Electronic Response to Particle Radiation in Condensed Matter

PI Name: 
Andre Schleife
PI Email: 
University of Illinois at Urbana-Champaign
Allocation Program: 
Allocation Hours at ALCF: 
70 Million
Research Domain: 
Materials Science

This project will establish a predictive computational framework for quantum-mechanical, first-principles modeling of dynamical response of electrons to charged-particle radiation in semiconductors and water/DNA. Quantum dynamics simulations will uncover detailed mechanisms that are central to a wide range of applications, from aerospace electronics to proton beam therapy.

A fast, charged particle entering a target material produces complicated effects on a range of length and time scales. At the atomistic level, these begin on atto- to femto-second (one-quintillionth to one-quadrillionth of a second) time scales. Existing models for calculating electronic stopping power (transfer of energy from a charged particle into an electronic system) lack predictive capability and atomistic details. At the same time, first-principles electron dynamics simulations are very computationally demanding.

The team’s implementation of Ehrenfest molecular dynamics into the Qbox/Qb@ll code, based on real-time time-dependent density functional theory, combines the quantum dynamics of electrons and the classical movement of ions for a quantitative understanding of these systems. The team focused its code development on strong scalability over many processors, allowing for accurate simulations of the dynamics of thousands of electrons on these ultrafast time scales.

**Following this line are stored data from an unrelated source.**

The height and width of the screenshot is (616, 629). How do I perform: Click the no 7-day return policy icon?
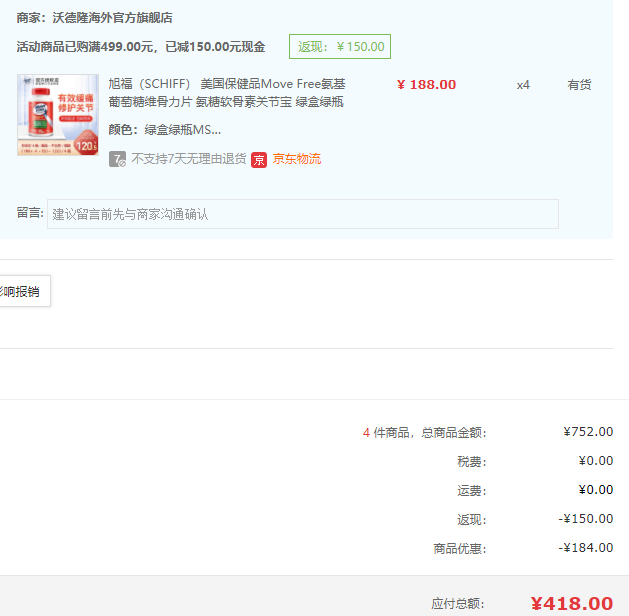pos(117,159)
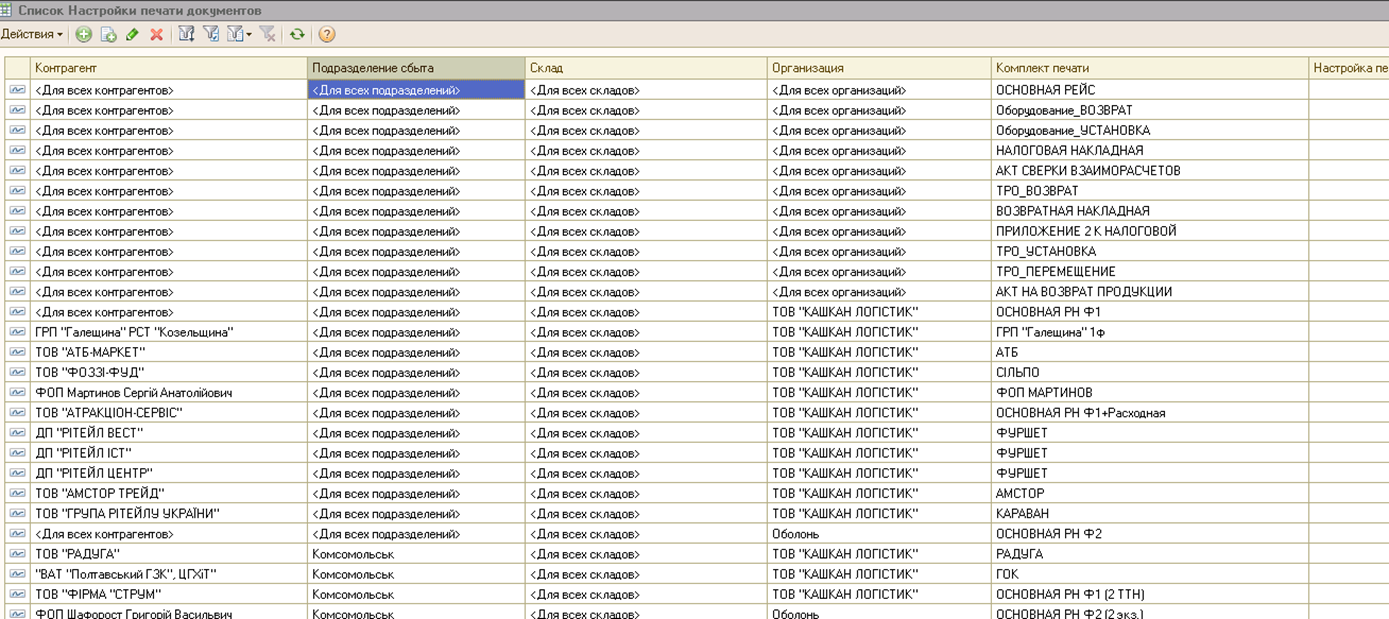This screenshot has height=619, width=1389.
Task: Open the Действия dropdown menu
Action: [x=32, y=34]
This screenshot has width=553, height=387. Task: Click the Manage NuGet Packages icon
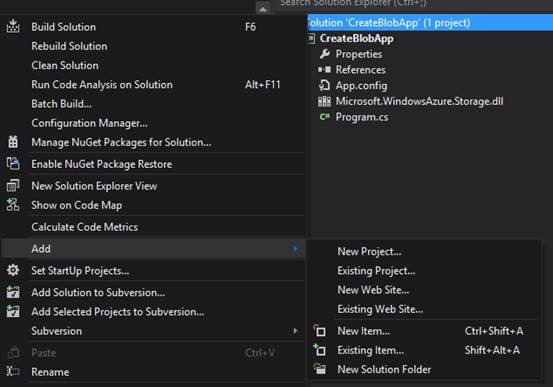click(x=13, y=142)
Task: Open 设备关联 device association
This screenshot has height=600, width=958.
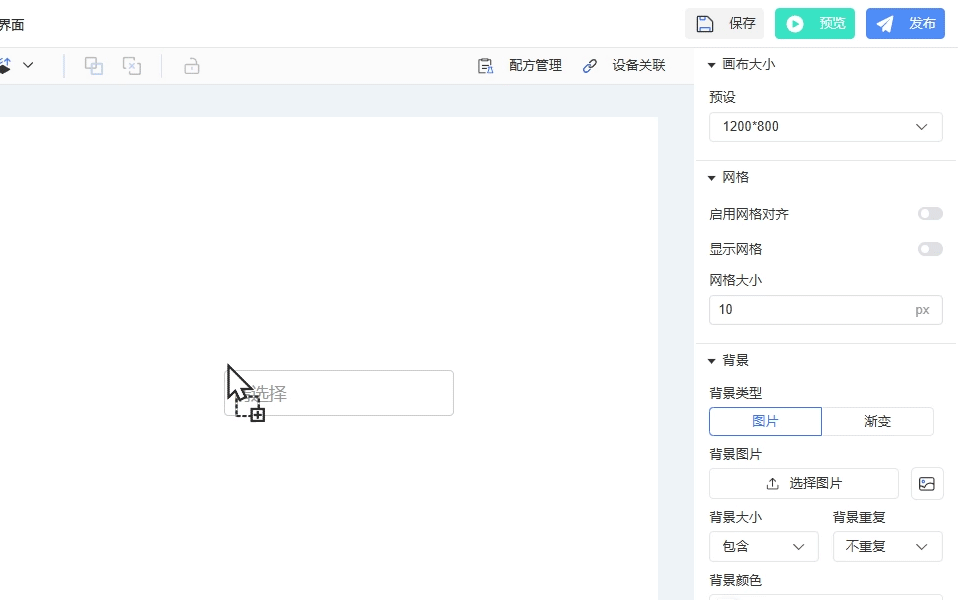Action: (x=624, y=66)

On Mira, the team is modeling electronic stopping in three semiconductor materials with different band gaps, or degrees of electrical conductivity, and native defects. Preliminary studies have shown that both of these properties influence electronic stopping. They are also examining how highly energetic protons interact with DNA and water, as these protons can directly damage DNA or indirectly damage it through ionization of water. Detailed understanding of this interaction is of great importance for the semiconductor industry, for ensuring human health in space, and for advancing proton beam therapy for cancer treatment.